Charles Wheatston proposed this cipher in the middle of XIX century, while lord Playfair was its devoted proponent, so eventually cipher got his name.
British inventor of electrical telegraph Charles Wheatstone also invented many other interesting things - one of them is this fancy encryption system, which is easy to work with, but harder to crack (compared with Caesar's or Vigenere's) since it encodes bigrams or pairs of letters. Its modifications were used up till WW2, spanning almost 100 years.
I come upon this while preparing lecture on telegraph for my electronics classes and after struggling for a week, found it gives a nice exercise on optimization approaches. So it's just it: we are given a piece of encrypted text - and the task is to decode it back to normal English.
Algorithm Description
There could be small differences among implementations of Playfair Cipher, so here are precise steps we use.
The cipher works on alphabet of 25 letters: any spaces and punctuations are omitted, also letter J is
encoded as I (so two letters are not distinguished).
The key also consists of 25 letters, all different, arranged into 5*5 square. For example, suppose we
pick distinct letters from the name William Shakespeare and then pad the remaining alphabetically, to create
key which one can easily remember without writing it down:
W I L A M
S H K E P
R B C D F
G N O Q T
U V X Y Z
Encoding runs like this (suppose we encode the text PROGRAMMING):
Take the next pair of letters to encrypt. Most probably they are found in different rows and columns of key
table, first has coordinates x1,y1, second x2,y2. They are encrypted with pair of letters found at
positions x2,y1 and x1,y2. In other words, these two letters are in the opposite corners of some
rectangle - and we take two letters from two other corners of this rectangle (corner in the same row with the
first letter goes first). So PR becomes SF (coordinates 5,2 and 1,3 are converted to 1,2 and 5,3).
Sometimes both letters appear in the same row or the same column (so there is no rectangle) - then we use
different rule: just shift them both 1 position right (in case of row) or down (in case of column).
Just wrap over the edge if necessary. For example next pair from our text OG is found in the same row, with
coordinates 3,4 and 1,4. They become QN.
Next we encode RA to DW without any trouble.
Troubles come when we encounter pair of identical letters, e.g. MM. Here the rule is: don't take the whole pair,
instead take single letter and add Q to it. So we encode MQ to AT (and then next pair is MI).

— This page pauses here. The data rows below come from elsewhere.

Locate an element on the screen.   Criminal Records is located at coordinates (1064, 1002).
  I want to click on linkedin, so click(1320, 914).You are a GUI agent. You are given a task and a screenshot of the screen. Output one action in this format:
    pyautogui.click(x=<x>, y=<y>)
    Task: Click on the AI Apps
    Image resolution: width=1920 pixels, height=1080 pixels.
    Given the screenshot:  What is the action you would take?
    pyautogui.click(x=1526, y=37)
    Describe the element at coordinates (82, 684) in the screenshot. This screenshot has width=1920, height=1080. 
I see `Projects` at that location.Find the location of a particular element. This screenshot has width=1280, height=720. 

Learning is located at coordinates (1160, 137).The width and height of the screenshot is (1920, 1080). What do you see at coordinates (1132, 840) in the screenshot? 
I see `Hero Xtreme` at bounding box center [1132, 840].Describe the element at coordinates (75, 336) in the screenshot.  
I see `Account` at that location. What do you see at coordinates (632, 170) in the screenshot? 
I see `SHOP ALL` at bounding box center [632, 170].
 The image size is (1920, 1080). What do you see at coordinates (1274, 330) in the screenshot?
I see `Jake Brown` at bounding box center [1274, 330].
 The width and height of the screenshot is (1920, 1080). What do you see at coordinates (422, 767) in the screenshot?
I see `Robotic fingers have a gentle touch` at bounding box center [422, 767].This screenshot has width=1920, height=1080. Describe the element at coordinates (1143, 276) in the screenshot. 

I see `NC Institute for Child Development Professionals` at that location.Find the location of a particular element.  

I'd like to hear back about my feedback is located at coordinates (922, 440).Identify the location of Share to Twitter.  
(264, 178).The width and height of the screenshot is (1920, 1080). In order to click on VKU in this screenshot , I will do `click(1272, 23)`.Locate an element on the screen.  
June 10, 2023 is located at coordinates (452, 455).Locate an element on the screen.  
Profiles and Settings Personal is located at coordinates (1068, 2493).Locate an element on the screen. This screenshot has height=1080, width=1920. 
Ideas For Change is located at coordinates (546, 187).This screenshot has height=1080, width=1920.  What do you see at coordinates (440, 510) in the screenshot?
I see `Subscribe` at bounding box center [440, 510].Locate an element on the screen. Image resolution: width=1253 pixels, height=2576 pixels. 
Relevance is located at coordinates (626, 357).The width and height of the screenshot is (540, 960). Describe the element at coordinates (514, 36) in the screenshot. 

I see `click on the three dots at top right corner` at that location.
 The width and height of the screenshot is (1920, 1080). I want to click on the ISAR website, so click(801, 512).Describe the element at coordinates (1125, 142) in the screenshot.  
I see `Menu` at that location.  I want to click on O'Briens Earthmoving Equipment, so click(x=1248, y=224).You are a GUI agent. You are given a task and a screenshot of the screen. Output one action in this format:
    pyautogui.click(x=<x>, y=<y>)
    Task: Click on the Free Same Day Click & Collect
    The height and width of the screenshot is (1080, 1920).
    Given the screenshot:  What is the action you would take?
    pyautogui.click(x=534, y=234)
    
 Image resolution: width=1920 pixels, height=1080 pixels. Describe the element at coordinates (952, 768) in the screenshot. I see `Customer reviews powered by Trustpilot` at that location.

We complete encryption converting MI to WL and NG to ON.
The full result is SFQNDWATWLON. Decoding is obviously almost the same and gives programqming. Since Q is
almost never found without following U (and never in the end of word), it is easy to get rid of extra Qs.
More precaution is needed: if pair to encrypt consists of different letters, and the second letter is Q,
let's do the same as with pair of same letters - encode only the first (with addition of Q) shifting original
Q to the beginning of the next pair. If text ends with incomplete pair - also add Q to it. For example
word AQUA we encode as pairs AQ, QU and AQ. On decoding we just threw away any second letter in the pair
if it is Q. (we don't expect to meet duplicate QQ ever and make no provision for it)
Problem
We got encrypted text, about 5kb split into multiple lines for convenience. Total number of lines, as integer,
precedes the text in its own separate line. There are only lowercase latin letters (without "j").
Decode the text and return 70 first letters as an answer.
Example:
input data:
63
pdcklhltgtyqyptrbgiwiktctmyowbhzmbbzuohltzrhxziwpstvvtyhbiwmlrhlhrkoywbdwgimcezg
imrxwdgbuhtwpccyhlyvlthsimichogfgvtkpswovyolpdlrdbmtgbhlkonlhlyvltwerixlkmwbmqxz
ltouslyowkyofgymwkthwokxlhmylthlkodntcwdpltegvrzfpnmyoyofgxhbxhuhvimetwxwnzxkoyk
...for brevity 60 more lines were omitted...
answer:
whichtheylaidmeonacouchimotionedforairtheywerecompelledtoopenthewindow
Here the key was quickbrownfxmpsvethlazydg (from the pangram about
quick brown fox...). Note that
fragment do not necessarily start at exact word boundary.